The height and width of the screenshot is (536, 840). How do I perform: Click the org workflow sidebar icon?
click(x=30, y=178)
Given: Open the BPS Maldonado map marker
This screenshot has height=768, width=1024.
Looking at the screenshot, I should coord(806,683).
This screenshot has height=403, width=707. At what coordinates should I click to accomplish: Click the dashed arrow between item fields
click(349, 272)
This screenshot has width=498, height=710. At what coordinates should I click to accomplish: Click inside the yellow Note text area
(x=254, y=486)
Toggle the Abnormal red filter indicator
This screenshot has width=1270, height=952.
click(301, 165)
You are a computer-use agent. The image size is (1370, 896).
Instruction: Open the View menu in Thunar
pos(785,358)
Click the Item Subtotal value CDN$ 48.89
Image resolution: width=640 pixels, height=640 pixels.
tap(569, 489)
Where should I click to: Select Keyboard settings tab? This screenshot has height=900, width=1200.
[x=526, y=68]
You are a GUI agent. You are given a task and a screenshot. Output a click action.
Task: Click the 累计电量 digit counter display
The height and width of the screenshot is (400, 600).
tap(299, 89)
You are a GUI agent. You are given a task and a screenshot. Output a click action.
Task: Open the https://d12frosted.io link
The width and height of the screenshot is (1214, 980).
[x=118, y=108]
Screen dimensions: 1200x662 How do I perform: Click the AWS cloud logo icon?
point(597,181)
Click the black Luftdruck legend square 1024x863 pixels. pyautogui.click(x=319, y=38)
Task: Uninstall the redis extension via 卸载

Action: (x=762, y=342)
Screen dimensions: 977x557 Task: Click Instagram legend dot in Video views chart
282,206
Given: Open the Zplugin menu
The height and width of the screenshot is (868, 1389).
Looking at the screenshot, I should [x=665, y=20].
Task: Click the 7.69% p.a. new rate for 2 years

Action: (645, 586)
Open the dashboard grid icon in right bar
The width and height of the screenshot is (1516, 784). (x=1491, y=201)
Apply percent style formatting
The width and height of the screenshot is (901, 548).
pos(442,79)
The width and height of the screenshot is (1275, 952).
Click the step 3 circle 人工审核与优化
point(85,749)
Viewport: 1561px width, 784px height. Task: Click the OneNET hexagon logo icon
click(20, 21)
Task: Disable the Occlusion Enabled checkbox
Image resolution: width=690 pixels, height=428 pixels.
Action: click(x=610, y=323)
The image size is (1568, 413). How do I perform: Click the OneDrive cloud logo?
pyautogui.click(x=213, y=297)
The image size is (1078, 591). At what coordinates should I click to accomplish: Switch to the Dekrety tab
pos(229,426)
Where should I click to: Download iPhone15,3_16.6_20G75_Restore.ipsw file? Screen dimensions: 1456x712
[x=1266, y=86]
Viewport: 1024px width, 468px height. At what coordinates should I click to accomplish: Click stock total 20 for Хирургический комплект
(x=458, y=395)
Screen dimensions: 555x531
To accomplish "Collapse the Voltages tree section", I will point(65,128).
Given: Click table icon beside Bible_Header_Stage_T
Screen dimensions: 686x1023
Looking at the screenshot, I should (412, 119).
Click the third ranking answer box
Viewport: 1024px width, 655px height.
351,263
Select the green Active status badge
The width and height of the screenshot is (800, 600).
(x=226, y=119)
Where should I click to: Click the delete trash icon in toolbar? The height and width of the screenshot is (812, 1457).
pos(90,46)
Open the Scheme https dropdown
++++++
Transcribe the lines above verbatim.

The height and width of the screenshot is (536, 840). How do I perform: Click the org workflow sidebar icon?
click(x=30, y=178)
Given: Open the BPS Maldonado map marker
This screenshot has height=768, width=1024.
Looking at the screenshot, I should coord(806,683).
This screenshot has height=403, width=707. At what coordinates should I click to accomplish: Click the dashed arrow between item fields
click(349, 272)
This screenshot has width=498, height=710. At what coordinates should I click to accomplish: Click inside the yellow Note text area
(x=254, y=486)
Toggle the Abnormal red filter indicator
This screenshot has width=1270, height=952.
click(301, 165)
You are a computer-use agent. The image size is (1370, 896).
Instruction: Open the View menu in Thunar
pos(785,358)
Click the Item Subtotal value CDN$ 48.89
Image resolution: width=640 pixels, height=640 pixels.
tap(569, 489)
Where should I click to: Select Keyboard settings tab? This screenshot has height=900, width=1200.
[x=526, y=68]
You are a GUI agent. You are given a task and a screenshot. Output a click action.
Task: Click the 累计电量 digit counter display
The height and width of the screenshot is (400, 600).
tap(299, 89)
You are a GUI agent. You are given a task and a screenshot. Output a click action.
Task: Open the https://d12frosted.io link
The width and height of the screenshot is (1214, 980).
[x=118, y=108]
Screen dimensions: 1200x662 How do I perform: Click the AWS cloud logo icon?
point(597,181)
Click the black Luftdruck legend square 1024x863 pixels. pyautogui.click(x=319, y=38)
Task: Uninstall the redis extension via 卸载

Action: (x=762, y=342)
Screen dimensions: 977x557 Task: Click Instagram legend dot in Video views chart
282,206
Given: Open the Zplugin menu
The height and width of the screenshot is (868, 1389).
Looking at the screenshot, I should [x=665, y=20].
Task: Click the 7.69% p.a. new rate for 2 years

Action: (645, 586)
Open the dashboard grid icon in right bar
The width and height of the screenshot is (1516, 784). (x=1491, y=201)
Apply percent style formatting
The width and height of the screenshot is (901, 548).
pos(442,79)
The width and height of the screenshot is (1275, 952).
Click the step 3 circle 人工审核与优化
point(85,749)
Viewport: 1561px width, 784px height. Task: Click the OneNET hexagon logo icon
click(20, 21)
Task: Disable the Occlusion Enabled checkbox
Image resolution: width=690 pixels, height=428 pixels.
Action: click(x=610, y=323)
The image size is (1568, 413). How do I perform: Click the OneDrive cloud logo?
pyautogui.click(x=213, y=297)
The image size is (1078, 591). At what coordinates should I click to accomplish: Switch to the Dekrety tab
pos(229,426)
Where should I click to: Download iPhone15,3_16.6_20G75_Restore.ipsw file? Screen dimensions: 1456x712
[x=1266, y=86]
Viewport: 1024px width, 468px height. At what coordinates should I click to accomplish: Click stock total 20 for Хирургический комплект
(x=458, y=395)
Screen dimensions: 555x531
To accomplish "Collapse the Voltages tree section", I will point(65,128).
Given: Click table icon beside Bible_Header_Stage_T
Screen dimensions: 686x1023
Looking at the screenshot, I should (412, 119).
Click the third ranking answer box
Viewport: 1024px width, 655px height.
351,263
Select the green Active status badge
The width and height of the screenshot is (800, 600).
(x=226, y=119)
Where should I click to: Click the delete trash icon in toolbar? The height and width of the screenshot is (812, 1457).
pos(90,46)
Open the Scheme https dropdown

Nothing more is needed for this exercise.